The life of Abe Saperstein is a study of contradictions. Standing five feet, three inches tall, the energetic but diminutive promoter and booking agent founded the Harlem Globetrotters in the late 1920s and barnstormed through the country showcasing his all-Black basketball team, often against white opponents. He was an advocate for the promotion of Black ball players and deemed a racist for exploiting his players by having them perform humorous routines on the court. Saperstein's influence didn't stop with basketball; he was integral to the integration of Black players into major-league baseball, and his Globetrotters were sometimes funded by the State Department to promote U.S. relations abroad during the Cold War. Meticulously researched and written in an easy and entertaining style, Globetrotter provides a lively and honest look at Saperstein's life. Readers will be amazed at the all-star names that he represented or worked with: Wilt Chamberlain, Satchel Paige, and Jesse Owens, to name a few. Even his failed stint as the commissioner of the short-lived American Basketball League (1961-2) left an indelible mark on modern basketball. When Caitlin Clark or Steph Curry launch shots from beyond the three-point line, they can thank Abe Saperstein for introducing it to professional basketball.

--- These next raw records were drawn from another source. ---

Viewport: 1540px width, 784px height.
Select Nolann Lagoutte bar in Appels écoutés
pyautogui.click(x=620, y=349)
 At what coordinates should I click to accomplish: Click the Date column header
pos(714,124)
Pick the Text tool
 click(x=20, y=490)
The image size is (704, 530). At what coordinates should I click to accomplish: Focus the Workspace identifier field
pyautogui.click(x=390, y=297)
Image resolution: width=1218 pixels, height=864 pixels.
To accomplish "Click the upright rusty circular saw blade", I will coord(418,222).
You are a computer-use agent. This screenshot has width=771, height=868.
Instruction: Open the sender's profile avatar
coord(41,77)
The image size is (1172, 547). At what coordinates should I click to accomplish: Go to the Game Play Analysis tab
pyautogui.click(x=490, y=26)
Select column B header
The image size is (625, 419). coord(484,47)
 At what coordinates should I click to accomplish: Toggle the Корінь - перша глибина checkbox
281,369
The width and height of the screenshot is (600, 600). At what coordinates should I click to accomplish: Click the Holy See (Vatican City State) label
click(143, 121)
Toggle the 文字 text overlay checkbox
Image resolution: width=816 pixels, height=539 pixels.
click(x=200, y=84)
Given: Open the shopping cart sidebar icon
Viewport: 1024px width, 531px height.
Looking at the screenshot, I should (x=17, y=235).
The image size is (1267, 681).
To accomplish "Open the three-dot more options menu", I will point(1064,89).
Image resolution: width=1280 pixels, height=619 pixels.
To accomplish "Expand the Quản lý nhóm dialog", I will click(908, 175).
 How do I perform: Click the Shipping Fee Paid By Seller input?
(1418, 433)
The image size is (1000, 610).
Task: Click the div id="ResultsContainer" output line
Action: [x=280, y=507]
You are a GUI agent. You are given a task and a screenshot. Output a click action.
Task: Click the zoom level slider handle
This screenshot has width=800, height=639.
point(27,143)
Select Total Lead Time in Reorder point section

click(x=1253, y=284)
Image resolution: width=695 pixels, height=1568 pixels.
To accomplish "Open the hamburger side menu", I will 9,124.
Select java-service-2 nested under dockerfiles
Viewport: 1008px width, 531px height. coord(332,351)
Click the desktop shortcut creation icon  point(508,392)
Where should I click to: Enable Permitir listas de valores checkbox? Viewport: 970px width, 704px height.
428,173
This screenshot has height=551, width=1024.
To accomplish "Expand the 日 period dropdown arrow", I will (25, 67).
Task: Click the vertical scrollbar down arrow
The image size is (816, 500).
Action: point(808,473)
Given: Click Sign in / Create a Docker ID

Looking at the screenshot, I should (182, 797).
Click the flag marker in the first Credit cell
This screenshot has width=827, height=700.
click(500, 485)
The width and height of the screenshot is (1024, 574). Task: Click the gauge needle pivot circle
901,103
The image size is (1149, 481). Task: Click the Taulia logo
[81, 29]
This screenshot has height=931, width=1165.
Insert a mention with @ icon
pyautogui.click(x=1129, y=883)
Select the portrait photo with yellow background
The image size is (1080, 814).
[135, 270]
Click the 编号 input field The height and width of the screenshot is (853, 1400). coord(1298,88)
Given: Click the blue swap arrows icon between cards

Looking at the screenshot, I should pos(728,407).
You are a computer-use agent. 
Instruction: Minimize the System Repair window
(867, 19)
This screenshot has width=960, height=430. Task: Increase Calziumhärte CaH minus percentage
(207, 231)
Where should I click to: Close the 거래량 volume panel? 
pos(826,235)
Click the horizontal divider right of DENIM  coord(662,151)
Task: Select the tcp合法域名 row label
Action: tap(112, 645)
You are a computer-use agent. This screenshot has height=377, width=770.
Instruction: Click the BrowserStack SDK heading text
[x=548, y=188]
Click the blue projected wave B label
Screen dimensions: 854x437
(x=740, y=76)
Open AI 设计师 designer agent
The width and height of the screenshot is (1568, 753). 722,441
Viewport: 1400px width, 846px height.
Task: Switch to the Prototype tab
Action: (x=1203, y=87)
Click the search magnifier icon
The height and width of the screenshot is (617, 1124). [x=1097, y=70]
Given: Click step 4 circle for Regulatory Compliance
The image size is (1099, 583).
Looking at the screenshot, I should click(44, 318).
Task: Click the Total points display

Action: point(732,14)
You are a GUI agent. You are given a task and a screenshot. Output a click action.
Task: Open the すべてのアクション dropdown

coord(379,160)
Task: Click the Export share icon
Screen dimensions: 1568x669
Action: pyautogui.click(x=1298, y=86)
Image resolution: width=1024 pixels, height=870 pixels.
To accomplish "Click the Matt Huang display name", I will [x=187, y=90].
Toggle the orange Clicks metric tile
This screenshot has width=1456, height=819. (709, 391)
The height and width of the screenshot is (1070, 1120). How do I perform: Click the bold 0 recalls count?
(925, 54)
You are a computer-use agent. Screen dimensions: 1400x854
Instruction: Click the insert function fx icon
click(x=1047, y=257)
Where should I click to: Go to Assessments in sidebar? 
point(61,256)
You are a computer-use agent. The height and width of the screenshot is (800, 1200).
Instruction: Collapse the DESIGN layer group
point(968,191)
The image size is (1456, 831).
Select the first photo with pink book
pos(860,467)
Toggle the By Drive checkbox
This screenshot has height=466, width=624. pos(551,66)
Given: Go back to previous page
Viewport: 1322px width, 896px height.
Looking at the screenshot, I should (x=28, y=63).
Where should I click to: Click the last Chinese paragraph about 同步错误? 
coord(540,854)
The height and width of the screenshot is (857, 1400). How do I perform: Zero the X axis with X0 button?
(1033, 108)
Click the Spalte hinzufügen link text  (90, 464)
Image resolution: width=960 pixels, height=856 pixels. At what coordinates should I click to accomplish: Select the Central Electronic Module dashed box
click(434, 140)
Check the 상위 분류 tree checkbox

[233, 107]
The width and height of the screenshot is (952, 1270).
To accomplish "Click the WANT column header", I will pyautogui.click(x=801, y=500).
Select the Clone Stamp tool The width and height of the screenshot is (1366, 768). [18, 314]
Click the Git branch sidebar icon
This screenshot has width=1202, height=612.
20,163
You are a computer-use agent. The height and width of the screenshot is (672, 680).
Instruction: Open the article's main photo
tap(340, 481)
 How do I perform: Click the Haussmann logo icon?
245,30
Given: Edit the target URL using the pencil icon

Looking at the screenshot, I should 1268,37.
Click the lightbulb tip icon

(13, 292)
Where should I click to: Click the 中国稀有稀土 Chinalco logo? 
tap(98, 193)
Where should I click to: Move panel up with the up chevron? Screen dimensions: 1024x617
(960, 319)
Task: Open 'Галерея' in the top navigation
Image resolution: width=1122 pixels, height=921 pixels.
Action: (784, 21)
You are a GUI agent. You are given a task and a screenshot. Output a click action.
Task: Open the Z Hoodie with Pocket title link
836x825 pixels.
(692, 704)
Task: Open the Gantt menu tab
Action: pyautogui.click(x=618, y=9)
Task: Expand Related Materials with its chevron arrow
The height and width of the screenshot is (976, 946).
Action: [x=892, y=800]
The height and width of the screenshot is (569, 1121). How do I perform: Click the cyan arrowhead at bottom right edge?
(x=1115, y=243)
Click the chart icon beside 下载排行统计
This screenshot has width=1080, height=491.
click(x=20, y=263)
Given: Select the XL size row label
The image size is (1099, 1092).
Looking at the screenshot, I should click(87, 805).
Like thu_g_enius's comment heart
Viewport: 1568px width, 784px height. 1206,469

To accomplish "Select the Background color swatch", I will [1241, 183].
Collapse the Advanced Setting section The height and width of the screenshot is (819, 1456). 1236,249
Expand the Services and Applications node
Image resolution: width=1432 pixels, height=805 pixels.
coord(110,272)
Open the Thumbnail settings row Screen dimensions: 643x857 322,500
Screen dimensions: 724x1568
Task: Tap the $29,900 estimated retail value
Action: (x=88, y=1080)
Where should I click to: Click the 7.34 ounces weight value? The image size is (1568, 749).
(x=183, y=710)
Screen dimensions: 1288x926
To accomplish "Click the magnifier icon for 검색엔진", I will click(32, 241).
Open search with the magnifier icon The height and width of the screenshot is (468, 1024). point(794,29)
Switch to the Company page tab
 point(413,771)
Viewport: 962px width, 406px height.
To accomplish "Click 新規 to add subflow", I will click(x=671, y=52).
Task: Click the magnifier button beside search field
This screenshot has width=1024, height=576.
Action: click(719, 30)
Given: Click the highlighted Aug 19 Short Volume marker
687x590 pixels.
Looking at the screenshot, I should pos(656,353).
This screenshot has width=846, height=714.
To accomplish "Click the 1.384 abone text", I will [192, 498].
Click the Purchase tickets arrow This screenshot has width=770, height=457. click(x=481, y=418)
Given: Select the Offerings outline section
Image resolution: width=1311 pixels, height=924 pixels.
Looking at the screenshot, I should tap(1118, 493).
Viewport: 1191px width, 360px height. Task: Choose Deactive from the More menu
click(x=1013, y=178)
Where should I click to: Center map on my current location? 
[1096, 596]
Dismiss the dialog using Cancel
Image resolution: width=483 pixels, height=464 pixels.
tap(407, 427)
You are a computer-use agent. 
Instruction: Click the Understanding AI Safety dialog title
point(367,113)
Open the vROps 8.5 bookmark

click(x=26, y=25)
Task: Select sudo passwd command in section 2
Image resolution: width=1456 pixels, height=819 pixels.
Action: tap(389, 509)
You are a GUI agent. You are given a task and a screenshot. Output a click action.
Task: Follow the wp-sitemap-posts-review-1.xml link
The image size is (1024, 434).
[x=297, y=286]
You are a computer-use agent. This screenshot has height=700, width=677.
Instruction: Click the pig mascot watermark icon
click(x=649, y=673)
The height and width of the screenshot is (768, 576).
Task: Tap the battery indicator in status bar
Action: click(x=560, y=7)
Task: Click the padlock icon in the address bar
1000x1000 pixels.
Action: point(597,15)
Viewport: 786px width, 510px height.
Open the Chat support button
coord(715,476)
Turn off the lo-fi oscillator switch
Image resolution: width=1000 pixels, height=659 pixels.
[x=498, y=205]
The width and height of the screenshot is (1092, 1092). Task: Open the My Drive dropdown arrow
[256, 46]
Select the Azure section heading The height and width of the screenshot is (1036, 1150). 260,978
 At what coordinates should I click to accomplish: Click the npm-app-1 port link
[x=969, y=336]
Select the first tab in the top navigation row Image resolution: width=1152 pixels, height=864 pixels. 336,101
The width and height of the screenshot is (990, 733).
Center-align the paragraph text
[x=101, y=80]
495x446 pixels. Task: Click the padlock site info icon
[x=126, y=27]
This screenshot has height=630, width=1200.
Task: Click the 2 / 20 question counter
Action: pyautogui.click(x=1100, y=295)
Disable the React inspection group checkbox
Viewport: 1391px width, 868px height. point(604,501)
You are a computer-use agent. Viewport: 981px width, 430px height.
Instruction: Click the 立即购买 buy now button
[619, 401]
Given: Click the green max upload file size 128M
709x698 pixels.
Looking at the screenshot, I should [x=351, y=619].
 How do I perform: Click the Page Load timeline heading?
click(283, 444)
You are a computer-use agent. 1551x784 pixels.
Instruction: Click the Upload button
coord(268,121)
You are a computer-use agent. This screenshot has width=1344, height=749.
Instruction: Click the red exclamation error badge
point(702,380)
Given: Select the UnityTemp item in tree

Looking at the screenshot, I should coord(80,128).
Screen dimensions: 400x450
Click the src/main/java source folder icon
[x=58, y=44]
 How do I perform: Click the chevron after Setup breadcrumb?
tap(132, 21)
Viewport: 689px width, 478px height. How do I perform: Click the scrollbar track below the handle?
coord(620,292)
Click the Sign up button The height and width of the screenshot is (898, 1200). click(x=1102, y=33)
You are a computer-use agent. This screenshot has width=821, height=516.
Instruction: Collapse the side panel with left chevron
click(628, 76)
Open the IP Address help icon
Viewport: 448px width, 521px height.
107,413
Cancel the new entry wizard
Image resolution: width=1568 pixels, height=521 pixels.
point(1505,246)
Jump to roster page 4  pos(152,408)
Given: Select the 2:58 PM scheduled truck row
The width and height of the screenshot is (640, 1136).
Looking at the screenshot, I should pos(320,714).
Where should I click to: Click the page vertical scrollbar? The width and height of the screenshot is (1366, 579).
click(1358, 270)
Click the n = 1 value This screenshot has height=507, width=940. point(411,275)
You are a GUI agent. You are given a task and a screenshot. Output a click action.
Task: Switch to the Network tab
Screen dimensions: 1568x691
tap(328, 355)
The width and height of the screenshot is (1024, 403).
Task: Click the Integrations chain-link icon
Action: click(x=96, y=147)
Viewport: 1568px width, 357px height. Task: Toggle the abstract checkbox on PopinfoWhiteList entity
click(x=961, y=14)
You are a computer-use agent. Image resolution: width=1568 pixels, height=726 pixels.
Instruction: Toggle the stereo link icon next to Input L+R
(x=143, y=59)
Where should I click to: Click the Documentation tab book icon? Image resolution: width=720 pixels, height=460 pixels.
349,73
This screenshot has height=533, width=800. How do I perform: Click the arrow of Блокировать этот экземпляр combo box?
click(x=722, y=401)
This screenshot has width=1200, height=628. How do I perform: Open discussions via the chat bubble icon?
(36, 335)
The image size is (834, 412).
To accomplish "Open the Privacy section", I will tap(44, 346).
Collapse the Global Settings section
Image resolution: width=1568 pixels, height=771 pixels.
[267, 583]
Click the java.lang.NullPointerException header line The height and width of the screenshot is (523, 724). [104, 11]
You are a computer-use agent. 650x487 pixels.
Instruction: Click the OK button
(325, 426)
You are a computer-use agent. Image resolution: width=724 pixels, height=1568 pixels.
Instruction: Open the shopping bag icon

This book is as fast-paced and as entertaining as a Globetrotters game! Abe Saperstein played a major role in making pro basketball the worldwide sensation it is today, breaking down racial barriers and piercing the Cold-War Iron Curtain along the way. The story of his amazing forty-year career--which includes all the "gimmicks" he devised, like the 3-pointer--makes for a terrific read.
When Abe Saperstein died in 1966, he was the most well-known, and successful, sports promoter in the world. But today, he has been largely forgotten. Mark Jacob and Matthew Jacob's Globetrotter will hopefully correct that wrong. In a meticulously-researched book, they bring to life this complex man-- from his unparalleled marketing genius to his complicated record on race. It is a fascinating story about one of the most important men in sports history, with lessons that still resonate today about race and sports in America.
About the Author
Mark Jacob is the co-author of the eight books about sports, history, and photography. He is former metro editor of the Chicago Tribune and created the newspaper's popular "10 Things You Might Not Know" history feature. Jacob's articles have been published in Library Quarterly, Chicago Reader, Chicago magazine and Chicago History magazine. He is a former adjunct professor at Northwestern University.
Matthew Jacob is the co-author of What the Great Ate: A Curious History of Food and Fame with his brother Mark. He started his career as a journalist, working as a sportswriter and city council reporter, receiving awards from the Arkansas Press Association. Jacob is a member of the Society for American Baseball Research and has written for such outlets as the Boston Globe, Detroit Free Press, Los Angeles Times, and USA Today.